L’anorexie en est un exemple parmi beaucoup d’autres. Dans ce comportement, le sujet se valorise à ses propres yeux, ce qui n’a en soi rien de condamnable, sauf que sa valorisation est aidée par des processus, disons, anormaux. Le contrôle de son corps, de ses besoins physiologiques, lui permet de nourrir son ego. Il est là, son profit. C’est l’idéal du moi qui touche au fantasme de toute-puissance : mon corps est trop parfait pour s’abaisser à ingérer et à rejeter de la matière. Mon corps est trop sublime pour fonctionner comme les corps des autres, de manière mécanique, prévisible, au point d’en devenir presque vulgaire.
Fournissons maintenant une seconde grille de lecture de l’anorexie, très différente.

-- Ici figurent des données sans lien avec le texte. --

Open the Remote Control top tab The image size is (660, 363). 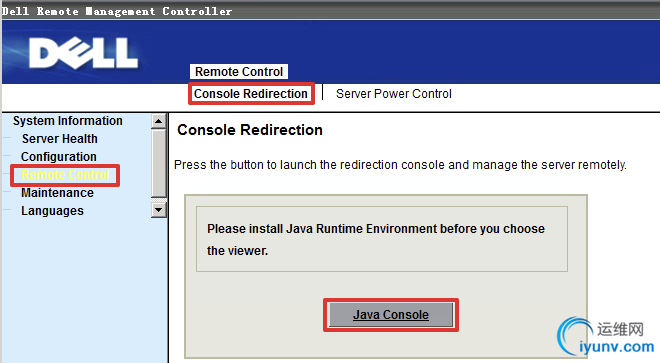[239, 72]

L’anorexie peut s’installer suite à une difficulté à s’investir dans le monde. Dans un article précédent, nous évoquions la nécessité pour l’être humain d’avoir des interactions avec ce que le monde lui offre (nous parlions du besoin objectal). Le désir, l’objet du désir, l’investissement dans l’objet du désir, la sensation d’accomplissement, font partie de la vie et s’enchaînent dans cet ordre. D’abord l’être désire (c’est-à-dire qu’il rêve, ambitionne, projette), son désir se focalise alors sur un « objet » au sens large (circonstance, autre personne ou effectivement objet inerte), l’investissement personnel qui s’ensuit cristallise le lien avec l’objet et la réalisation de ses potentialités inhérentes, et enfin cet investissement conduit à un état de bonheur, de plénitude, car alors l’être sent qu’il s’est réalisé.
Mais chez l’être qui, pour différentes raisons, a du mal à s’investir dans le monde comme nous l’écrivions, le schéma est tout autre. Il ne parvient pas ou il ne sait pas se lier aux potentialités que le monde lui offre. Chez lui, la norme c’est le non-lien, la non-possession, le non-plaisir. En fait, c’est le manque permanent. C’est bien là, dans le non-investissement, qu’un tel être est susceptible de… s’investir, paradoxalement. L’anorexie lui en fournit justement l’occasion, puisque ce mécanisme reproduit en « circuit fermé », sur son propre corps, ce qu’il expérimente dans la vie de tous les jours et à quoi il s’est habitué. L’absence d’investissement, le déni de l’apport extérieur, est devenu son lot. Alors il l’exprime au travers de son corps dans une sorte de mise en scène intime, car le corps est finalement le seul objet sur lequel il parvient à exercer une certaine maîtrise.
Selon cette seconde grille de lecture, ce n’est pas tant que l’anorexique se refuse le droit de manger. C’est plutôt qu’il exprime le fait que le monde lui « refuse » le droit de le manger, si l’on peut dire. De ce point de vue, l’anorexie est la métaphore d’un malaise existentiel global, loin de se cantonner au physique.
Au fond, qu’il ait succombé à une illusion de perfection ou qu’il se soit résigné à se couper du monde, il est bien là, le « profit » de l’anorexique. Il est bien là, son mal. Trouver sa satisfaction dans l’insatisfaction.